Studies have shown that efforts to improve financial literacy generally don’t work because people are either uninterested in the subject, too emotional about money to think about the topic dispassionately, or are only interested in learning what to do when faced with a financial decision they have to make, such as taking out a car loan or a home mortgage.
Some have advocated starting financial literacy instruction at the high school level. Florida, for instance, enacted a law last June that requires all public high schools in the state to offer personal finance as a one-semester elective course. At the end of 2019, financial literacy classes were required for high school graduation in 19 states, up from 13 states eight years ago, according to The Washington Post.
But even with the push toward making financial literacy required in schools, which is hopeful, there is evidence suggesting that finlit courses may not do any good after all.
Nobel-winning economist Richard Thaler, considered by many as the father of behavioral finance, notes that teaching financial literacy has limitations because learning decays rapidly — by some studies in just a few days. By the time it’s needed in adulthood, whatever was taught about balancing a checkbook in high school would probably be largely forgotten. After all, as Professor Thaler has asked, how much of what you learned in high school chemistry can you recall?
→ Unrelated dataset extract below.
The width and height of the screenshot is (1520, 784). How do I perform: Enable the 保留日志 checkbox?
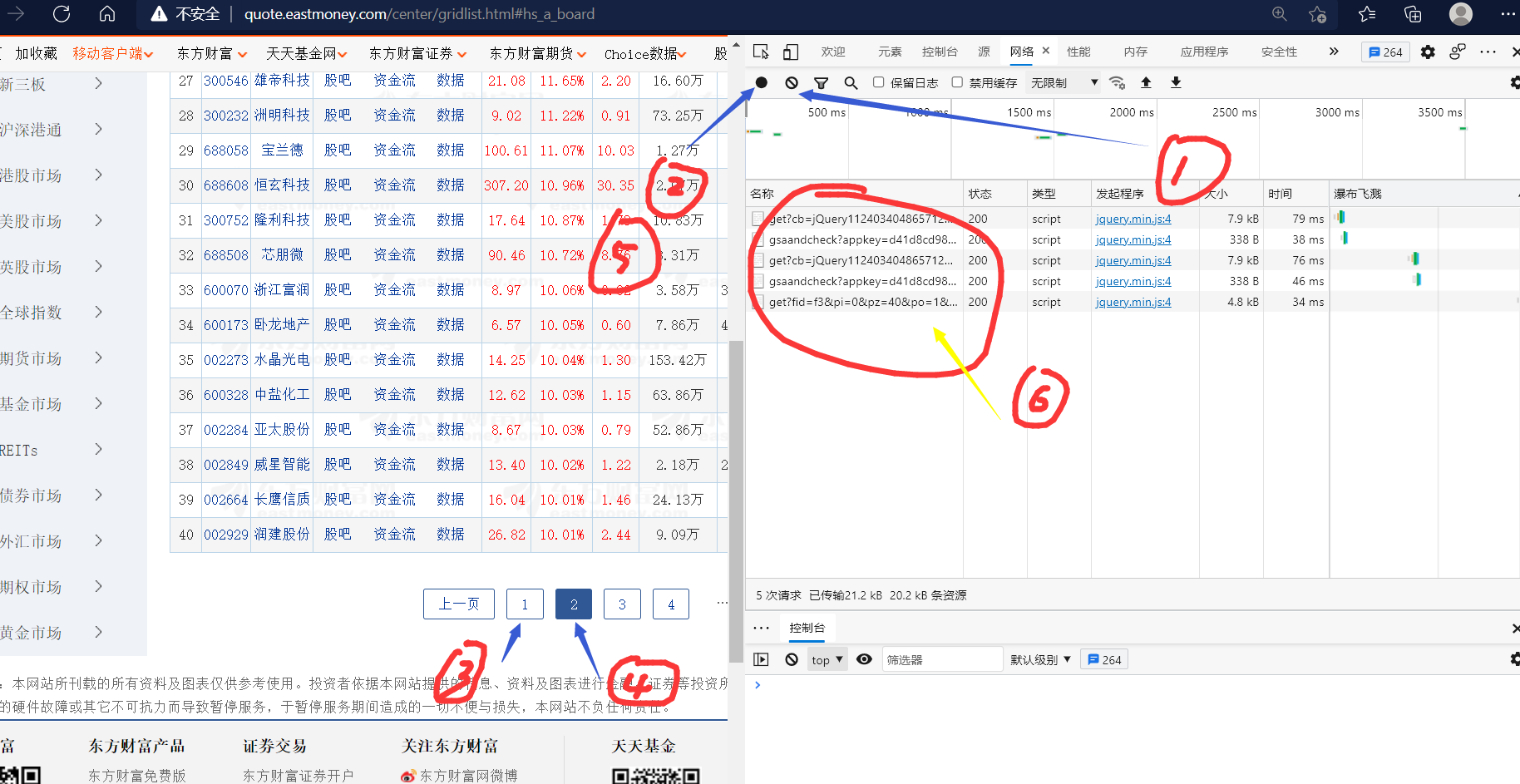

One rebuttal would be that while there’s precious little opportunity for the average citizen to apply the periodic table of elements to their daily lives, we all spend money every day, so those muscles will remain fresher, and so the education will prove more applicable.
And that is why the basics are so important. Before we worry about people understanding options strategies, the average citizen needs to have enough extra money to open a savings account, let alone a retirement account. But the stark reality is that about two-thirds of Americans have less than $1,000 in savings, and 45% have zero saved, according to data from GOBankingRates.
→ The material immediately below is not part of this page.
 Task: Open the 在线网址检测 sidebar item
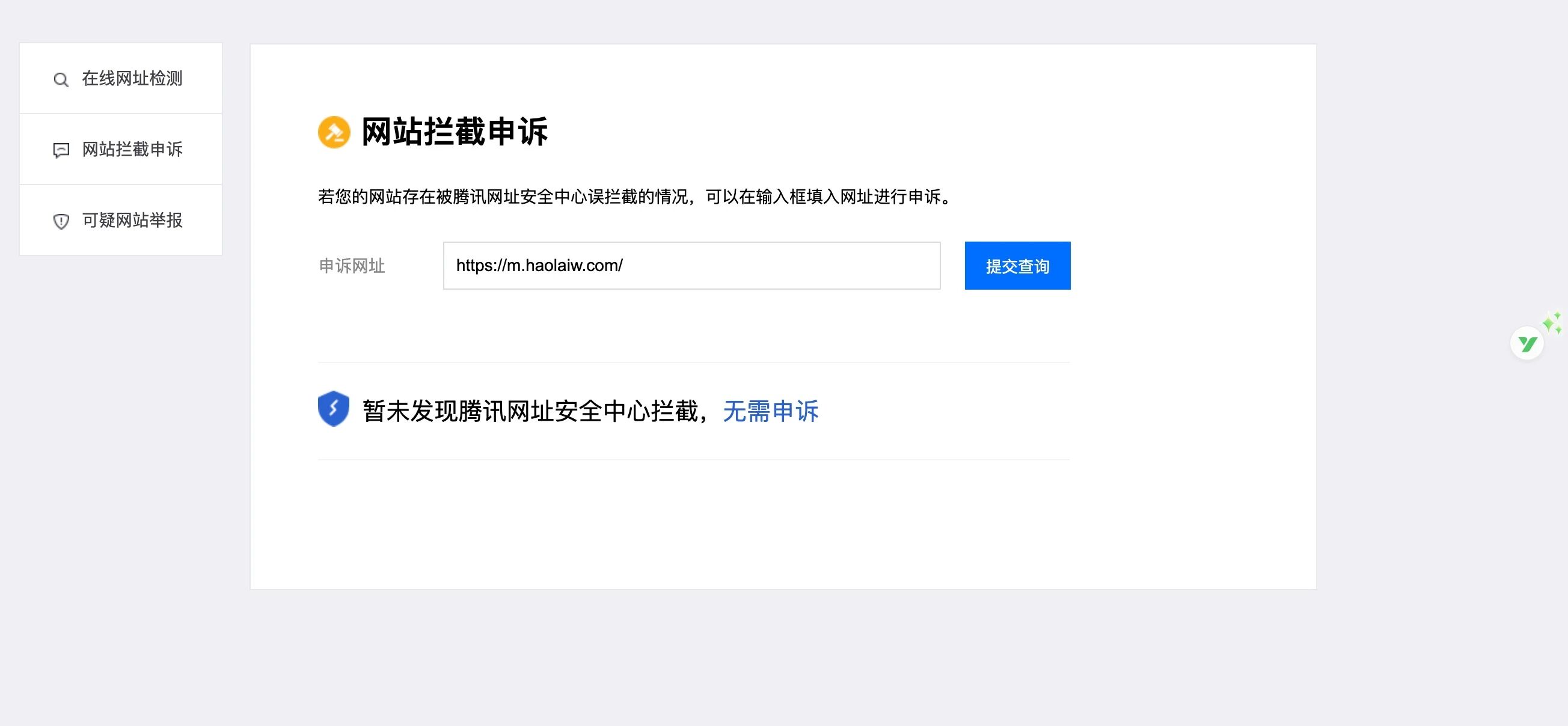point(132,79)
So, how do we build financial literacy on such a weak foundation?
What financial advisers must remember is that the vast majority of people need help with the absolute basics of personal finance — bill paying, budgeting, saving, setting aside money for emergencies, not getting into credit card debt — more than they need advice about investing.
What good is knowing the difference between a warrant and an option if you’re neck-deep in credit card debt and paying double-digit interest?
Advisers deal with clients who generally are wealthier than the average American, more educated and, often more financially savvy. But, surprisingly, InvestmentNews has found that nearly half of advisers report that financial literacy is an issue among their clients, and more than two-thirds of financial advisers acknowledge financial illiteracy as a problem.
We applaud the countless advisers who devote time and energy to financial literacy efforts around the nation. We encourage others to join in the work. By doing so, advisers can demonstrate their professionalism and write a brighter and more profitable story for their clients and for the industry.